• **Directions**:
Could you print every one of the records below verbatim, keeping each line unchanged?

※

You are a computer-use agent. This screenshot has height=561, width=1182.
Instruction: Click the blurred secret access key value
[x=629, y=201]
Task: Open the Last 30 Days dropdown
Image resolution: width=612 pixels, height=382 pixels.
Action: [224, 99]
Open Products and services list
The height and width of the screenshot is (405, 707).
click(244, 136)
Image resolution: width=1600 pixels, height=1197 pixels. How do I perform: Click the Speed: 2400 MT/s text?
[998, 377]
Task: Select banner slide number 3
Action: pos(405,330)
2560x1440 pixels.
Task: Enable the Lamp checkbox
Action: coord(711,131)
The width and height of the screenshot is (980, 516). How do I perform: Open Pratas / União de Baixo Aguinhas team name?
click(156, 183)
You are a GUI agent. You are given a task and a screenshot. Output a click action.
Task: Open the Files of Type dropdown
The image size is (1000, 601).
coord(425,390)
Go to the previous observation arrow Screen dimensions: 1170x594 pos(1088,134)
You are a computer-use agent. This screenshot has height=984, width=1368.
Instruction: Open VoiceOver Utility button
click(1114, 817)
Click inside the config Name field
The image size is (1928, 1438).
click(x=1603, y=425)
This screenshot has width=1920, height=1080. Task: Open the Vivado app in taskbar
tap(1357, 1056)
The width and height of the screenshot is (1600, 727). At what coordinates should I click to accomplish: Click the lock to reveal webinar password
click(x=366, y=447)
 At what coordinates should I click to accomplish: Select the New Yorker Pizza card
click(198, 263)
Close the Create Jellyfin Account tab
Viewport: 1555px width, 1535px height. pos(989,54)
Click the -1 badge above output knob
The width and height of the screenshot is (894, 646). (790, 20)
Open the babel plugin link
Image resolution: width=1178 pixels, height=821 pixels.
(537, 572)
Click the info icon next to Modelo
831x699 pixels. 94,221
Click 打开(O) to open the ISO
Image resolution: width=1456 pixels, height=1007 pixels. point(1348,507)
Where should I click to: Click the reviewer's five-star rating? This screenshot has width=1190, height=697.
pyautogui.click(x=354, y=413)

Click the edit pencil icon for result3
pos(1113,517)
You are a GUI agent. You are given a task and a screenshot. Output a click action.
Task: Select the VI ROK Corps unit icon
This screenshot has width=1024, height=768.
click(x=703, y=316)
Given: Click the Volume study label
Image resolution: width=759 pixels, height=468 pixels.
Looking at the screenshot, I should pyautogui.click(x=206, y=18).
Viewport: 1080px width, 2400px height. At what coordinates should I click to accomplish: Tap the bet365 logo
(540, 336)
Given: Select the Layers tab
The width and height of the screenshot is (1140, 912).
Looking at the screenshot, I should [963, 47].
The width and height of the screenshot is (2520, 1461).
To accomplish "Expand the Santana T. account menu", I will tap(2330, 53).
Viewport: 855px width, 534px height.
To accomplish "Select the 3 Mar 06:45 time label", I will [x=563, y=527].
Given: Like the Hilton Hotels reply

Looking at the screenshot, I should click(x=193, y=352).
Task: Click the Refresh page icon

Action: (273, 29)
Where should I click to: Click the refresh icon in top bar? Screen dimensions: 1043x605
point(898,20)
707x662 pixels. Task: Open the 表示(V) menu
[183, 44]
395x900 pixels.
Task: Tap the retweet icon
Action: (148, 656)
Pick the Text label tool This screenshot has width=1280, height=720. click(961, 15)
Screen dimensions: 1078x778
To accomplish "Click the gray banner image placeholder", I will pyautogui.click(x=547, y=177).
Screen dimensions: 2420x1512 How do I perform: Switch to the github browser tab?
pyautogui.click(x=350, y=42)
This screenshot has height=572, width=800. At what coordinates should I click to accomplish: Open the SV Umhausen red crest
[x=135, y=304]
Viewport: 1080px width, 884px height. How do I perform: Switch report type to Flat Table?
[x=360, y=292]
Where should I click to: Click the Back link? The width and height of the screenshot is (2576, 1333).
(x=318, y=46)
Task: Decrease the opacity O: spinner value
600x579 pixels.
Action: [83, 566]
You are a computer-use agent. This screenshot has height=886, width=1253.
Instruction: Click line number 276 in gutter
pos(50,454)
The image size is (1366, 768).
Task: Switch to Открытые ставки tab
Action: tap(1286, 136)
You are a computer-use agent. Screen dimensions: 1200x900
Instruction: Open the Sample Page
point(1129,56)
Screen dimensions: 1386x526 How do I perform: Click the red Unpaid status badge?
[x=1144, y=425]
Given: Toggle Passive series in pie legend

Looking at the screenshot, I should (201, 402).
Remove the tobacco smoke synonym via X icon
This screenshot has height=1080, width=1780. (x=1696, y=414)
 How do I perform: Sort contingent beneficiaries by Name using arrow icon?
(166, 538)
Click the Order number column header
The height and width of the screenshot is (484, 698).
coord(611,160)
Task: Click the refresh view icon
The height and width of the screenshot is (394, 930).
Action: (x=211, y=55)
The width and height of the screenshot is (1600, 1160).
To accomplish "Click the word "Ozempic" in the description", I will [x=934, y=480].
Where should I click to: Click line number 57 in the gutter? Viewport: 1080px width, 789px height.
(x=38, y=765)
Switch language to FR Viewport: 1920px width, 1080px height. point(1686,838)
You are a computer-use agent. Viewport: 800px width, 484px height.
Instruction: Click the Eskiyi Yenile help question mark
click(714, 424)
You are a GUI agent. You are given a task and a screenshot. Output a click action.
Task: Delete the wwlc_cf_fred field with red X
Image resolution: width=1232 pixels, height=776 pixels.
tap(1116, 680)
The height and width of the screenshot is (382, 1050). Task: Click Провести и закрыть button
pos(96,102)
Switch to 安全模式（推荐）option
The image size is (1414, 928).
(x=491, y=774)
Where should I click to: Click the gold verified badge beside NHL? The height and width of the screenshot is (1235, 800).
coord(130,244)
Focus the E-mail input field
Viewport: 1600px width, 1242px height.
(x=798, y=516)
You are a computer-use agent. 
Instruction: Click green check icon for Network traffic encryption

※

• **Answer to the exercise**:
You are a computer-use agent. This screenshot has height=561, width=1182.
Instruction: Click the blurred secret access key value
[x=629, y=201]
Task: Open the Last 30 Days dropdown
Image resolution: width=612 pixels, height=382 pixels.
Action: [224, 99]
Open Products and services list
The height and width of the screenshot is (405, 707).
click(244, 136)
Image resolution: width=1600 pixels, height=1197 pixels. How do I perform: Click the Speed: 2400 MT/s text?
[998, 377]
Task: Select banner slide number 3
Action: pos(405,330)
2560x1440 pixels.
Task: Enable the Lamp checkbox
Action: coord(711,131)
The width and height of the screenshot is (980, 516). How do I perform: Open Pratas / União de Baixo Aguinhas team name?
click(156, 183)
You are a GUI agent. You are given a task and a screenshot. Output a click action.
Task: Open the Files of Type dropdown
The image size is (1000, 601).
coord(425,390)
Go to the previous observation arrow Screen dimensions: 1170x594 pos(1088,134)
You are a computer-use agent. This screenshot has height=984, width=1368.
Instruction: Open VoiceOver Utility button
click(1114, 817)
Click inside the config Name field
The image size is (1928, 1438).
click(x=1603, y=425)
This screenshot has width=1920, height=1080. Task: Open the Vivado app in taskbar
tap(1357, 1056)
The width and height of the screenshot is (1600, 727). At what coordinates should I click to accomplish: Click the lock to reveal webinar password
click(x=366, y=447)
 At what coordinates should I click to accomplish: Select the New Yorker Pizza card
click(198, 263)
Close the Create Jellyfin Account tab
Viewport: 1555px width, 1535px height. pos(989,54)
Click the -1 badge above output knob
The width and height of the screenshot is (894, 646). (790, 20)
Open the babel plugin link
Image resolution: width=1178 pixels, height=821 pixels.
(537, 572)
Click the info icon next to Modelo
831x699 pixels. 94,221
Click 打开(O) to open the ISO
Image resolution: width=1456 pixels, height=1007 pixels. point(1348,507)
Where should I click to: Click the reviewer's five-star rating? This screenshot has width=1190, height=697.
pyautogui.click(x=354, y=413)

Click the edit pencil icon for result3
pos(1113,517)
You are a GUI agent. You are given a task and a screenshot. Output a click action.
Task: Select the VI ROK Corps unit icon
This screenshot has width=1024, height=768.
click(x=703, y=316)
Given: Click the Volume study label
Image resolution: width=759 pixels, height=468 pixels.
Looking at the screenshot, I should pyautogui.click(x=206, y=18).
Viewport: 1080px width, 2400px height. At what coordinates should I click to accomplish: Tap the bet365 logo
(540, 336)
Given: Select the Layers tab
The width and height of the screenshot is (1140, 912).
Looking at the screenshot, I should [963, 47].
The width and height of the screenshot is (2520, 1461).
To accomplish "Expand the Santana T. account menu", I will tap(2330, 53).
Viewport: 855px width, 534px height.
To accomplish "Select the 3 Mar 06:45 time label", I will [x=563, y=527].
Given: Like the Hilton Hotels reply

Looking at the screenshot, I should click(x=193, y=352).
Task: Click the Refresh page icon

Action: (273, 29)
Where should I click to: Click the refresh icon in top bar? Screen dimensions: 1043x605
point(898,20)
707x662 pixels. Task: Open the 表示(V) menu
[183, 44]
395x900 pixels.
Task: Tap the retweet icon
Action: (148, 656)
Pick the Text label tool This screenshot has width=1280, height=720. click(961, 15)
Screen dimensions: 1078x778
To accomplish "Click the gray banner image placeholder", I will pyautogui.click(x=547, y=177).
Screen dimensions: 2420x1512 How do I perform: Switch to the github browser tab?
pyautogui.click(x=350, y=42)
This screenshot has height=572, width=800. At what coordinates should I click to accomplish: Open the SV Umhausen red crest
[x=135, y=304]
Viewport: 1080px width, 884px height. How do I perform: Switch report type to Flat Table?
[x=360, y=292]
Where should I click to: Click the Back link? The width and height of the screenshot is (2576, 1333).
(x=318, y=46)
Task: Decrease the opacity O: spinner value
600x579 pixels.
Action: [83, 566]
You are a computer-use agent. This screenshot has height=886, width=1253.
Instruction: Click line number 276 in gutter
pos(50,454)
The image size is (1366, 768).
Task: Switch to Открытые ставки tab
Action: tap(1286, 136)
You are a computer-use agent. Screen dimensions: 1200x900
Instruction: Open the Sample Page
point(1129,56)
Screen dimensions: 1386x526 How do I perform: Click the red Unpaid status badge?
[x=1144, y=425]
Given: Toggle Passive series in pie legend

Looking at the screenshot, I should (201, 402).
Remove the tobacco smoke synonym via X icon
This screenshot has height=1080, width=1780. (x=1696, y=414)
 How do I perform: Sort contingent beneficiaries by Name using arrow icon?
(166, 538)
Click the Order number column header
The height and width of the screenshot is (484, 698).
coord(611,160)
Task: Click the refresh view icon
The height and width of the screenshot is (394, 930).
Action: (x=211, y=55)
The width and height of the screenshot is (1600, 1160).
To accomplish "Click the word "Ozempic" in the description", I will [x=934, y=480].
Where should I click to: Click line number 57 in the gutter? Viewport: 1080px width, 789px height.
(x=38, y=765)
Switch language to FR Viewport: 1920px width, 1080px height. point(1686,838)
You are a computer-use agent. Viewport: 800px width, 484px height.
Instruction: Click the Eskiyi Yenile help question mark
click(714, 424)
You are a GUI agent. You are given a task and a screenshot. Output a click action.
Task: Delete the wwlc_cf_fred field with red X
Image resolution: width=1232 pixels, height=776 pixels.
tap(1116, 680)
The height and width of the screenshot is (382, 1050). Task: Click Провести и закрыть button
pos(96,102)
Switch to 安全模式（推荐）option
The image size is (1414, 928).
(x=491, y=774)
Where should I click to: Click the gold verified badge beside NHL? The height and width of the screenshot is (1235, 800).
coord(130,244)
Focus the E-mail input field
Viewport: 1600px width, 1242px height.
(x=798, y=516)
You are a computer-use agent. 
Instruction: Click green check icon for Network traffic encryption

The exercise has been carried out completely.